Andrzej Duda przypomniał następnie, że 11 listopada obchodzony jest Dzień Narodowego Święta Niepodległości, ponieważ to tego dnia Rada Regencyjna przekazała zwierzchnictwo nad wojskiem polskim Józefowi Piłsudskiemu. – W okresie międzywojennym odzyskanie niepodległości świętowano bardzo uroczyście. Odbywały się obchody państwowe, świętowano w domach i na ulicach miast. II wojna światowa, niemiecka okupacja i  komunistyczne zniewolenie przerwały tę tradycję – powiedział prezydent.

"Bądźmy razem"

Jak zaznaczył prezydent, podczas niemieckiej okupacji i okresu komunizmu w Polsce chciano "zatrzeć w świadomości społecznej doniosłe znaczenie wydarzeń z 1918 roku". Dodał, że teraz, w wolnym kraju, wracamy z dumą do przedwojennej tradycji, a uroczystości 11 listopada są tego ważnym symbolem. – Symbolem historycznej ciągłości naszego narodu. Wracamy do przeszłości, by budować lepszą przyszłość – dodał.

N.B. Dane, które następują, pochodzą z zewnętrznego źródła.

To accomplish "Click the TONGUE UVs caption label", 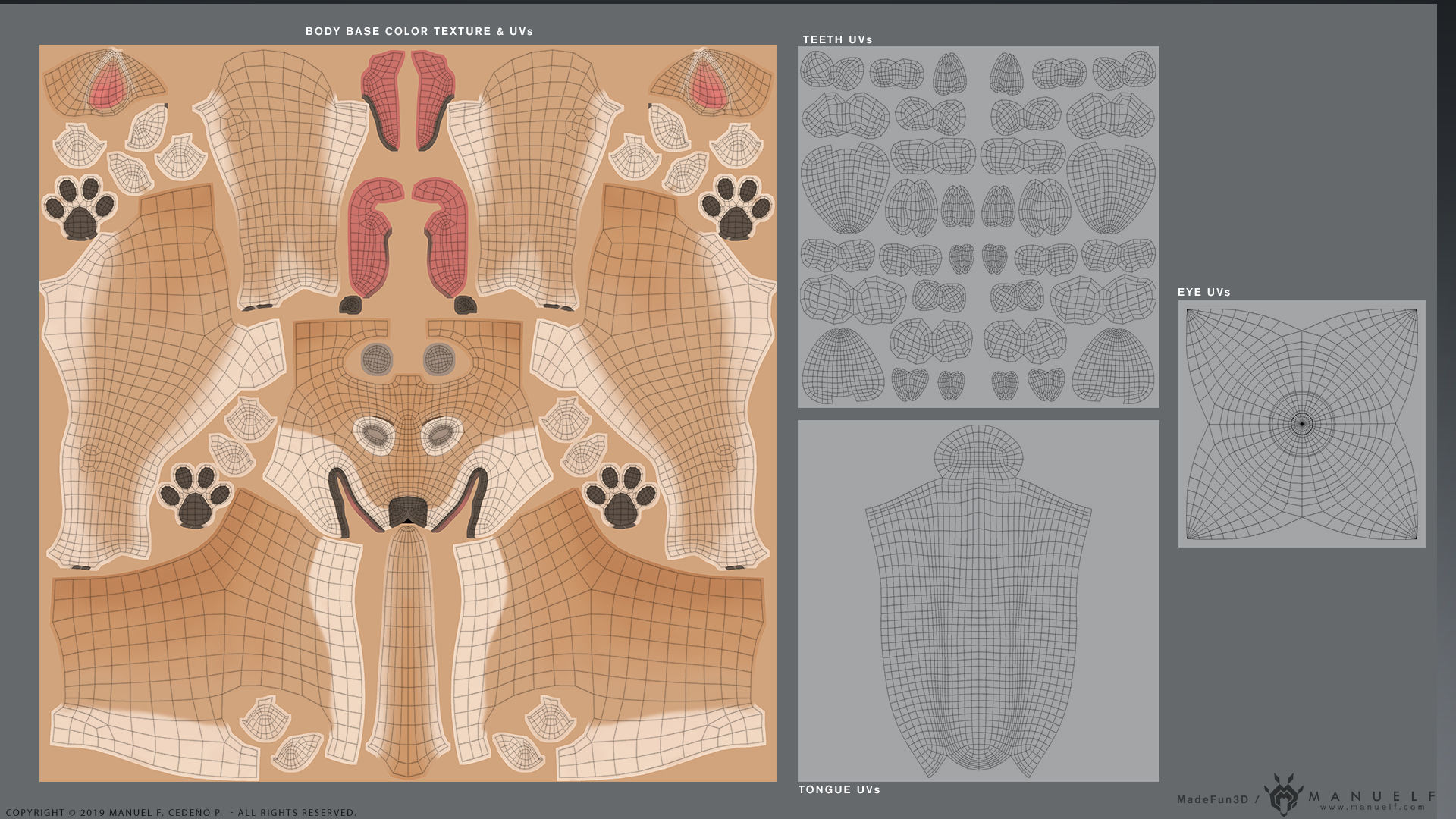I will tap(839, 789).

Andrzej Duda powiedział również, że Europa dostarcza nam obecnie "trudnych chwil", które są związane z masową migracją, działaniami wojennymi na wschodzie i południu czy terroryzmem. – To uzmysławia nam, jak bardzo potrzebna jest nam jedność, jedność pomimo różnic poglądów. Gdy Polska jest pęknięta, jest Polską słabszą. Gdy jest zjednoczona, jest Polską silniejszą. Zjednoczona wokół niepodważalnej wartości, jaką jest niepodległość – mówił.

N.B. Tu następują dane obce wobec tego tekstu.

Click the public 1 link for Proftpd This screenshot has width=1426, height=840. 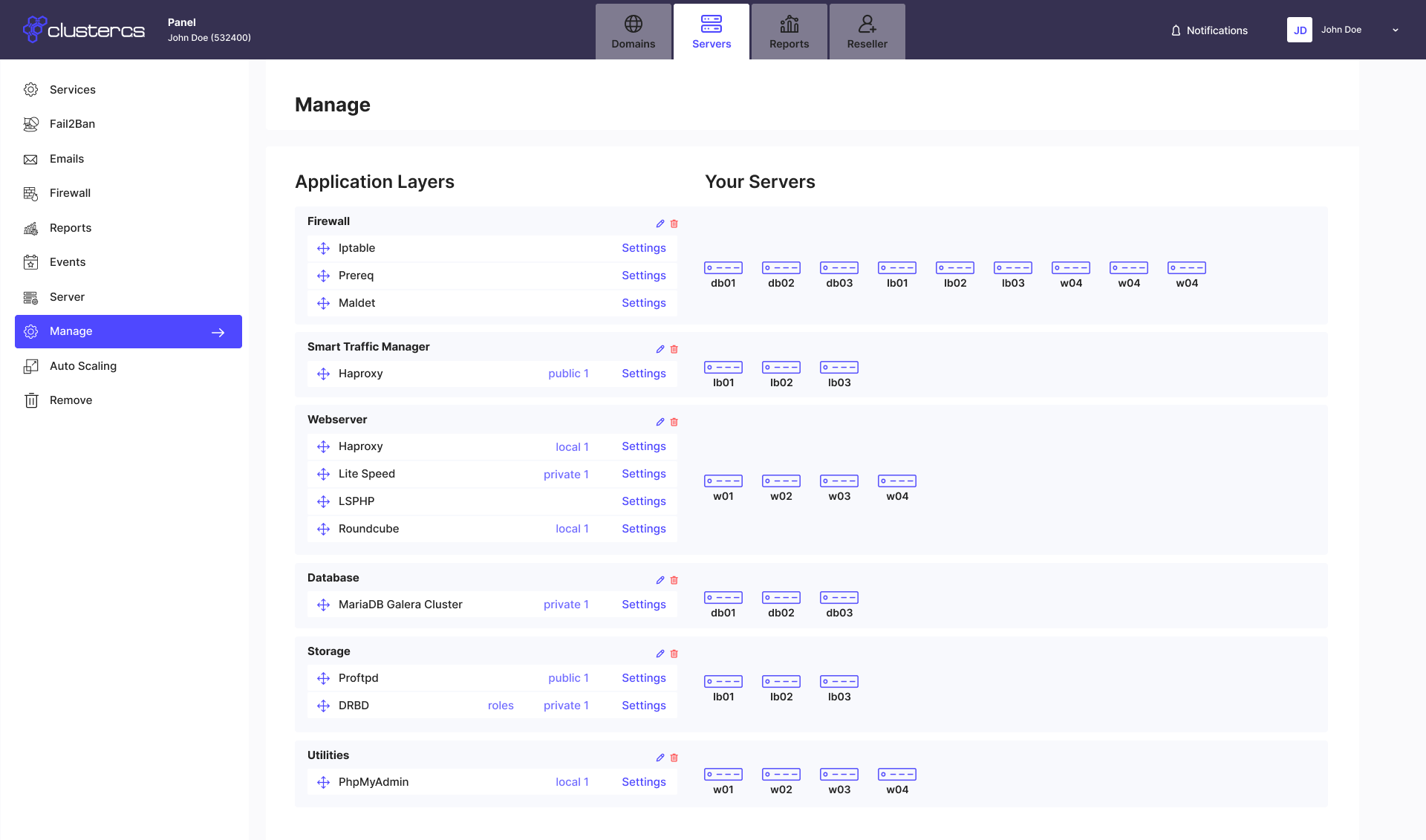point(568,678)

– Zgodne świętowanie będzie znakiem tego, że potrafimy wznieść się jako naród ponad niepotrzebne podziały i spory a także tego, że jesteśmy gotowi wychowywać kolejne pokolenia, dając przykład dojrzałej wspólnoty – stwierdził prezydent i życzył Polakom radosnego świętowania tego dnia. – Bądźmy razem, bez względu na to, w jakim kto idzie marszu i jakie ma poglądy, bo przecież wzrok nas wszystkich zwrócony jest w tę samą stronę: ku dobrej przyszłości naszej Ojczyzny – zakończył orędzie prezydent.